Cerro Coso Community College

Students Showcase at HTCC Research Conference

Caption: Cerro Coso students present research at conference in Irvine (l to r): Kayla Voigt,  Stephanie Mendoza, Jenna Daughtery, Carol Blair, Kelsey Hire, and Alejandro Tellez-Cruz.

On Saturday, April 1, Cerro Coso Community College was strongly represented at the Annual HTCC Student Research Conference held at the University of California, Irvine. This multidisciplinary conference, sponsored by UCI and the Honors Transfer Council of California, showcases outstanding faculty-mentored research by students from California community colleges, with a focus on honors students.

Six Cerro Coso students presented their research at this year’s conference.

Honors Program student Carol Blair’s paper on Magical Realism: A Protest against the Lingering Effects of Colonialism discussed Gabriel García Márquez's use of magical realism in his book One Hundred Years of Solitude as a technique to protest the processes of colonialism. It also highlights his commentary on the social, economic, political, and intellectual exploitation that Latin America experienced at the hands of subjugating powers. Blair was mentored by Dr. Christine Swiridoff.

Mentored by Professor Matt Jones, Kelsey Hire’s presentation on The Politics of Powerlessness: Machine Politics' Most Powerful Urban Strategy Taken Nationally by President-elect Donald Trump examines the model of urban machine politics, the politics of powerlessness, and how Donald Trump translated this model to the national political arena. Kelsey will graduate from the college this May and spend her summer as an intern for Congressman Kevin McCarthy.

Stephanie Mendoza’s research The Future of Genetic Engineering: A CRISPR Method to Genome Editing was mentored by Dr. Claudia Sellers and Dr. Guck Ooi.
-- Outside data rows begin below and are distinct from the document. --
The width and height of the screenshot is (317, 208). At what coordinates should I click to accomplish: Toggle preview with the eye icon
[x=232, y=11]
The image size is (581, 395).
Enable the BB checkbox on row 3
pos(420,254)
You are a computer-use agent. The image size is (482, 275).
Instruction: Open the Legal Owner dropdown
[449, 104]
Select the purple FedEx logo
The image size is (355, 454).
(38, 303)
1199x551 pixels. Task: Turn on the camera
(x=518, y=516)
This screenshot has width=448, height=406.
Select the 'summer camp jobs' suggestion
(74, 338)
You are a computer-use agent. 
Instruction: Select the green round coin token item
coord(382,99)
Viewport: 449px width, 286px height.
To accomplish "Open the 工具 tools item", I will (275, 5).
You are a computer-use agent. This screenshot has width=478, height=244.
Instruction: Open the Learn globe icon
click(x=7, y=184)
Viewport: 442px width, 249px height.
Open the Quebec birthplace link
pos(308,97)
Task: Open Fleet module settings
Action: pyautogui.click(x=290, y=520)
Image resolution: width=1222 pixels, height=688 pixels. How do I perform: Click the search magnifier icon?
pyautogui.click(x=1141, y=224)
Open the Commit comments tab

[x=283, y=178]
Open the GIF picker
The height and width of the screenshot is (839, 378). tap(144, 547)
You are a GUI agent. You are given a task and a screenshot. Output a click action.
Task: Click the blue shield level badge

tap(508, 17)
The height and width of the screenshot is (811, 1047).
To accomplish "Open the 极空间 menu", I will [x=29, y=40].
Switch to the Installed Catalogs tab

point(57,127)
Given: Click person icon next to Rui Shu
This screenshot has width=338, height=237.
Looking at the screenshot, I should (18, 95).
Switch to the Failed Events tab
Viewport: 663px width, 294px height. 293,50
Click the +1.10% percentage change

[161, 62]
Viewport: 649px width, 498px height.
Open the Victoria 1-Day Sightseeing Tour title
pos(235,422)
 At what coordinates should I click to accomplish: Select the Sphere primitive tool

Her work reviewed the revolutionary gene-editing method called CRISPR that can alter your genes to cure diseases that were thought to be incurable.

Alejandro Tellez-Cruz presentation Absurdist in Chains: an Exploration of Absurdism in the World of Camus compared different case studies within the literary canon of Albert Camus connecting Absurdism to Free Will theories through its effects on the human condition. Tellez-Cruz was also mentored by Dr. Swiridoff.

Mentored by English Professor Cliff Davis, Kayla Voigt’s work Milton's Characterization of Eve: Preconditioned for Weakness centered on how John Milton preconditions Eve to fall from grace by prefiguring struggles with narcissism, guilt, and the inability to resist Satan in his book Paradise Lost.

Dr. Swiridoff also mentored Jenna Daugherty’s research Sexist Latin America: Applying Marianismo to Changing Generations. Examines Gabriel Garcia Marquez's novel, One Hundred Years of Solitude, and how the changing generations of women represent the changing ideologies of Latin American society.

Presenting their work at the HTCC Student Research Conference makes these Cerro Coso students eligible not only for monetary awards but also to submit their work for publication in the HTCC anthology Building Bridges, published through the University of California, Irvine.